L’un des nombreux acquis de la révolution de 2011 aura été la liberté de la presse, qui était totalement muselée pendant les années de la dictature de Ben Ali. C’est à cette liberté d’expression retrouvée, l’un des souffles de la révolution, que s’attaque désormais le président Kaïs Saïed. En pleine période électorale, l’Instance en charge de l’indépendance des élection (ISIE), a tenté de restreindre la couverture électorale par les médias. Quatre stations de radio privées ont reçu des avertissements de l’ISIE suite à des reportages pointant le processus électoral, selon le Syndicat national des journalistes tunisiens. « Le rôle de l’ISIE n’est pas de réglementer le travail des médias. » a réagit Agnès Callamard, secrétaire générale d'Amnesty International. « Les accréditations accordées aux journalistes et aux observateurs visent à faciliter l’accès tout au long des différentes étapes des élections, et non à exercer un contrôle sur la couverture des élections et à restreindre la liberté de la presse. »

Pour son numéro de septembre, le magazine Jeune Afrique consacre sa Une au président tunisien. Le portrait de Kaïs Saïed sort derrière l’ombre d’un drapeau tunisien avec en titre : « L’hyper-président ». Les autorités ont interdit la diffusion de ce numéro en Tunisie. Jeune Afrique dénonce un « triste retour aux années Ben Ali ».

À ces attaques déployées contre les médias vient s’ajouter une véritable censure en ligne, en particulier depuis l’adoption du décret-loi 54 qui sanctionne de lourdes peines de prison le fait de partager de "fausses informations" en ligne, définies de façon vague et ambigüe.

5. Les observateurs du bon déroulé des élections mis au pas

Deux ONG tunisiennes en charge de surveiller les élections depuis 2014 - l’ONG anti-corruption IWatch et de l’ONG Mourakiboun - n’ont pas été autorisées à observer le déroulé des prochaines élections présidentielles d'octobre. L’ISIE a rejeté leurs demandes d’accréditation.
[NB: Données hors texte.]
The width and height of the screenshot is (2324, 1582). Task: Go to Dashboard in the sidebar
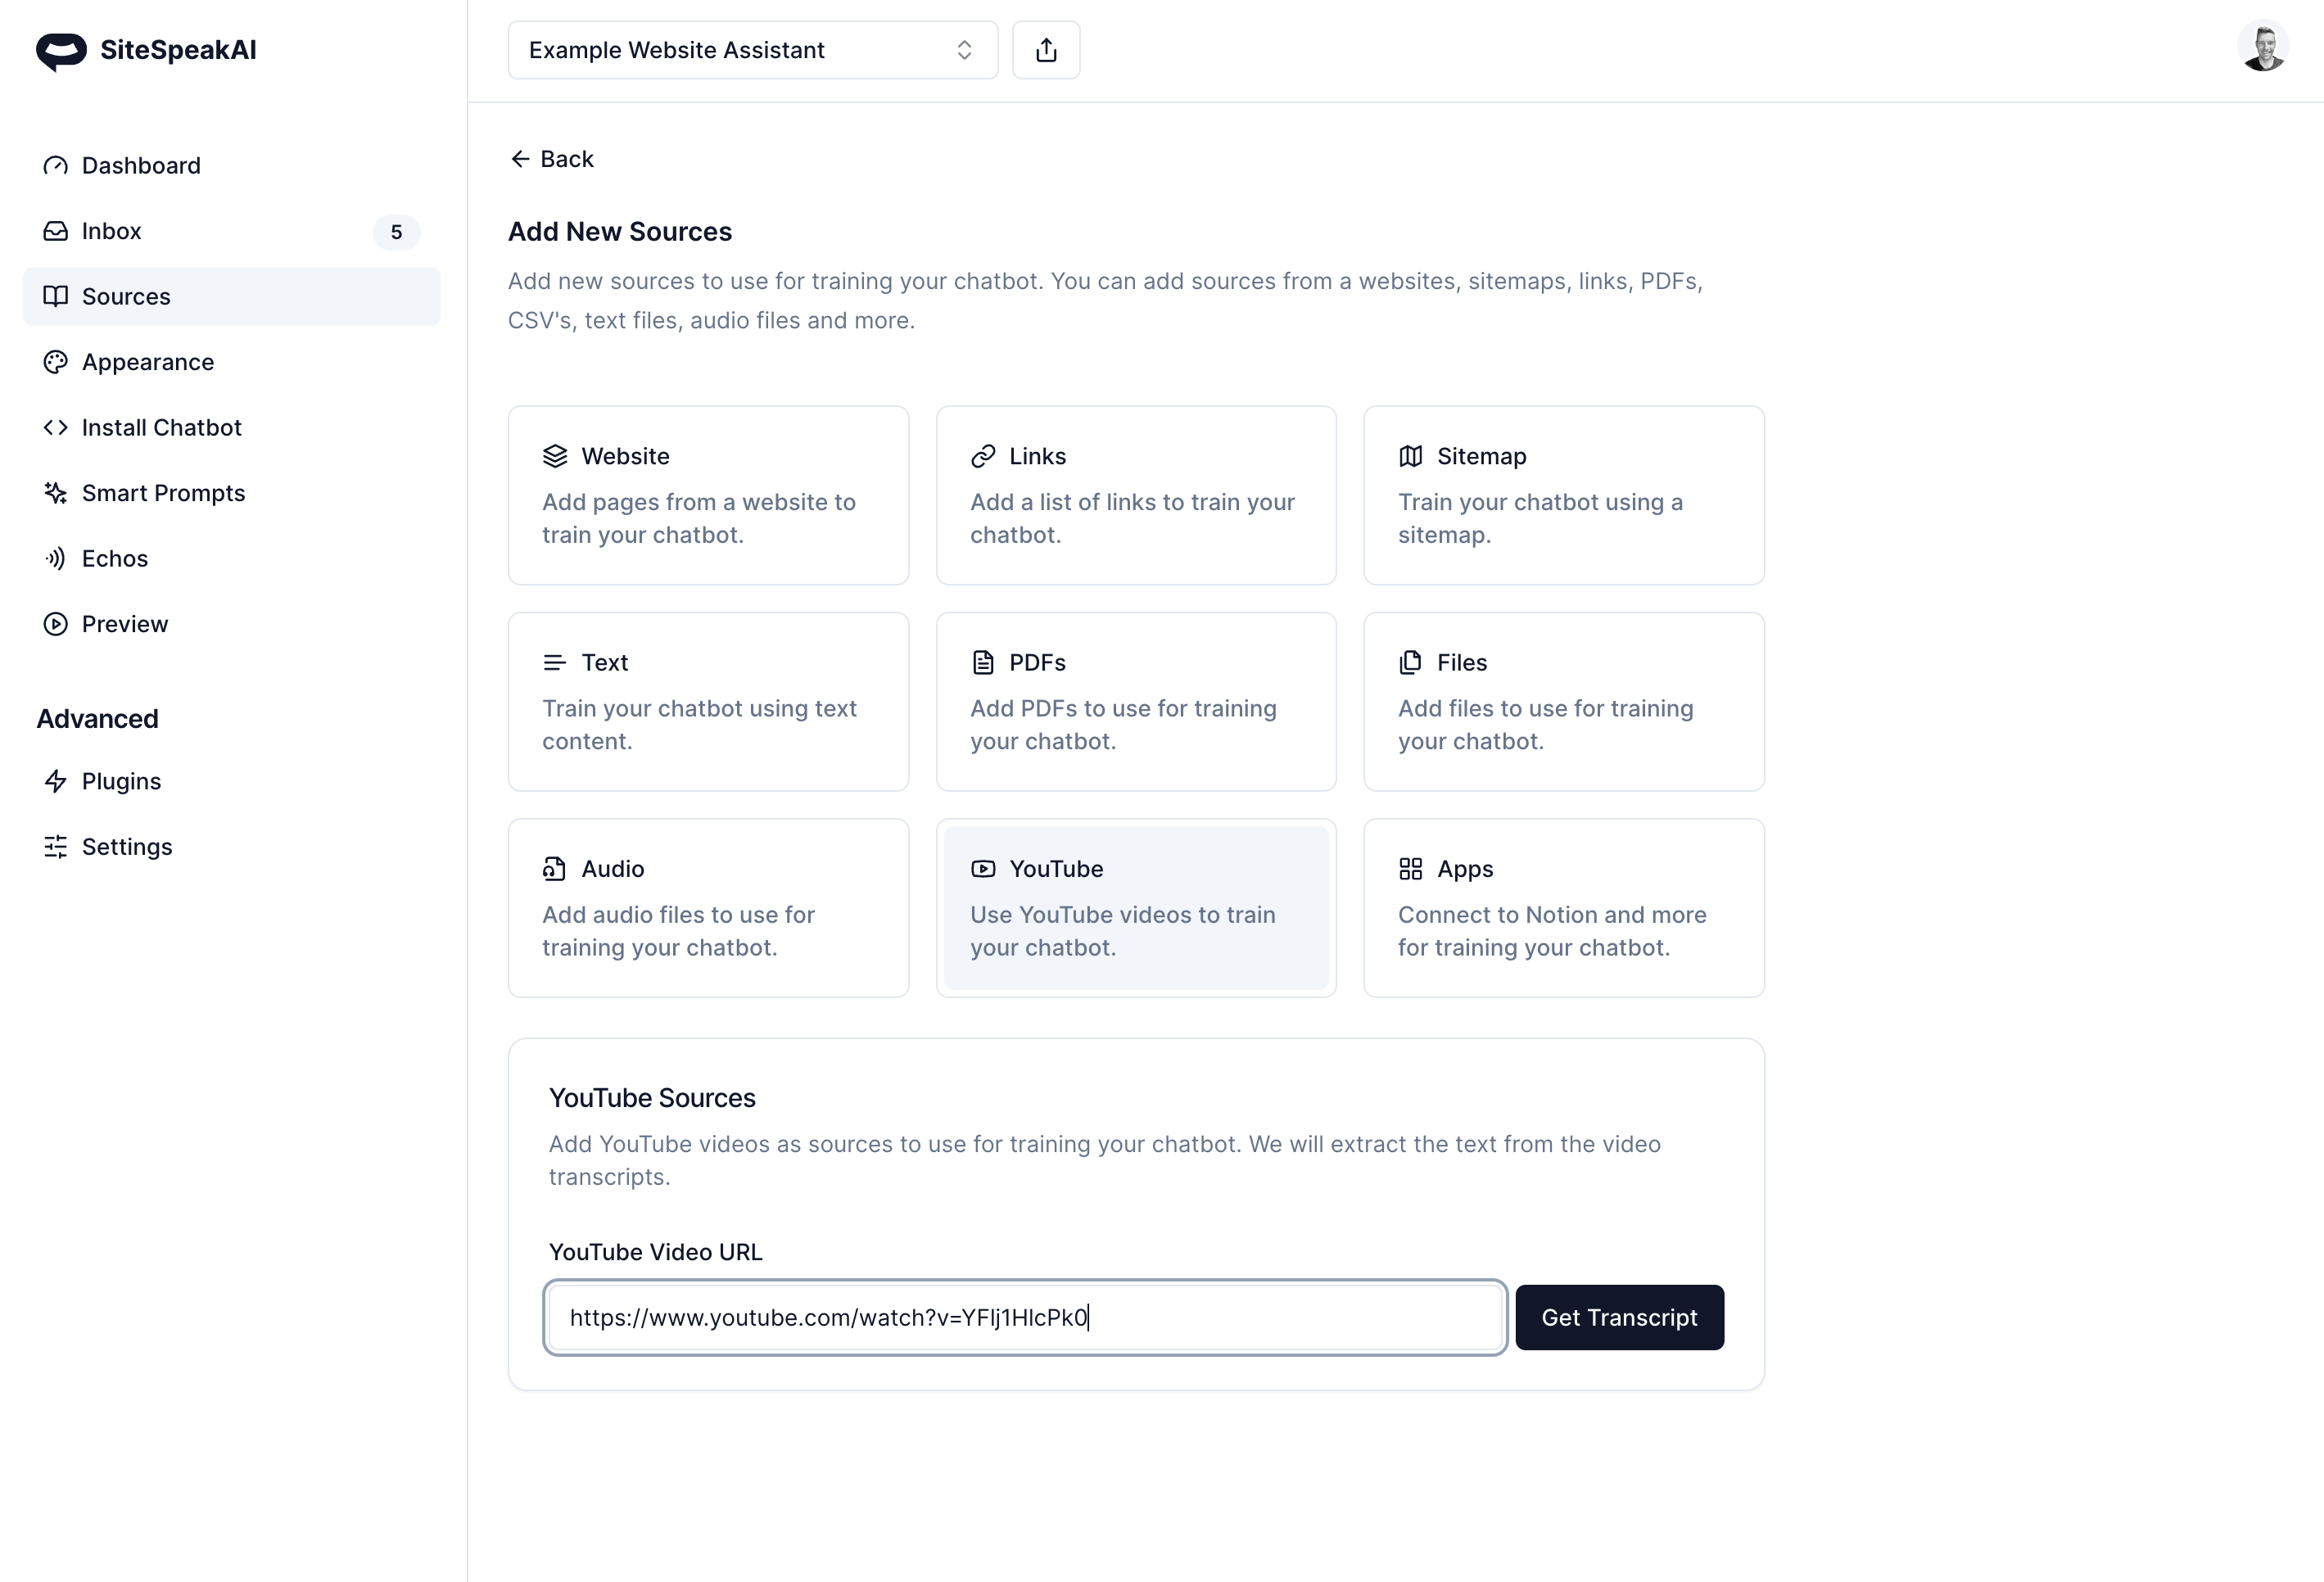click(141, 166)
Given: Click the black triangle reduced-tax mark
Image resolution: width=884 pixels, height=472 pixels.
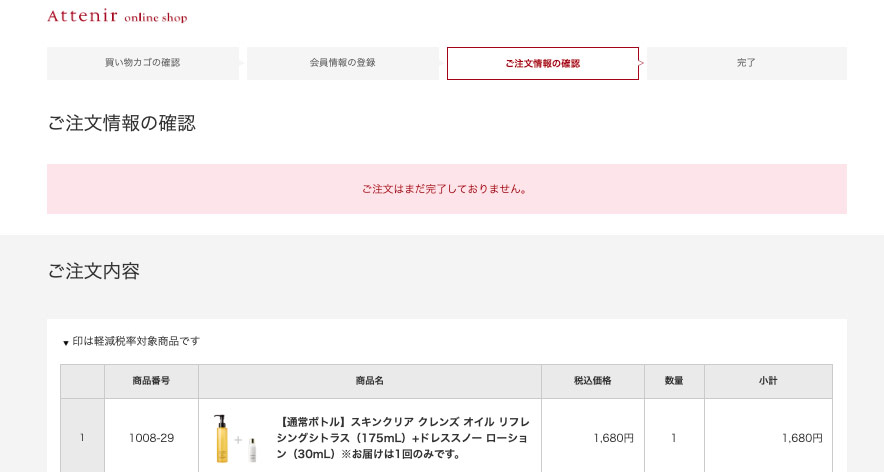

C’est la première fois depuis 2011 que des associations sont interdites d’observer le bon déroulé du processus électoral. En cause : les autorités ont informé l’ISIE que les deux ONG avaient reçu des « fonds étrangers suspects ».

Dans le cadre des normes internationales relatives aux droits humains, les associations doivent être libres de demander et de recevoir des financements de diverses sources, nationales et internationales, sans restriction injustifiée, et sans faire l’objet de discours les incriminant et criminalisant.

C’est dans ce contexte préoccupant que vont se dérouler les élections présidentielles le 6 octobre en Tunisie. La communauté internationale devra accorder toute son attention à l’évolution de la situation en Tunisie pour garantir la protection des droits humains et le respect de l’état de droit. Plus encore, elle doit d’ores et déjà dénoncer l’escalade de la répression documentée par de nombreuses organisations de la société civile, et exhorter les autorités tunisiennes à y mettre fin.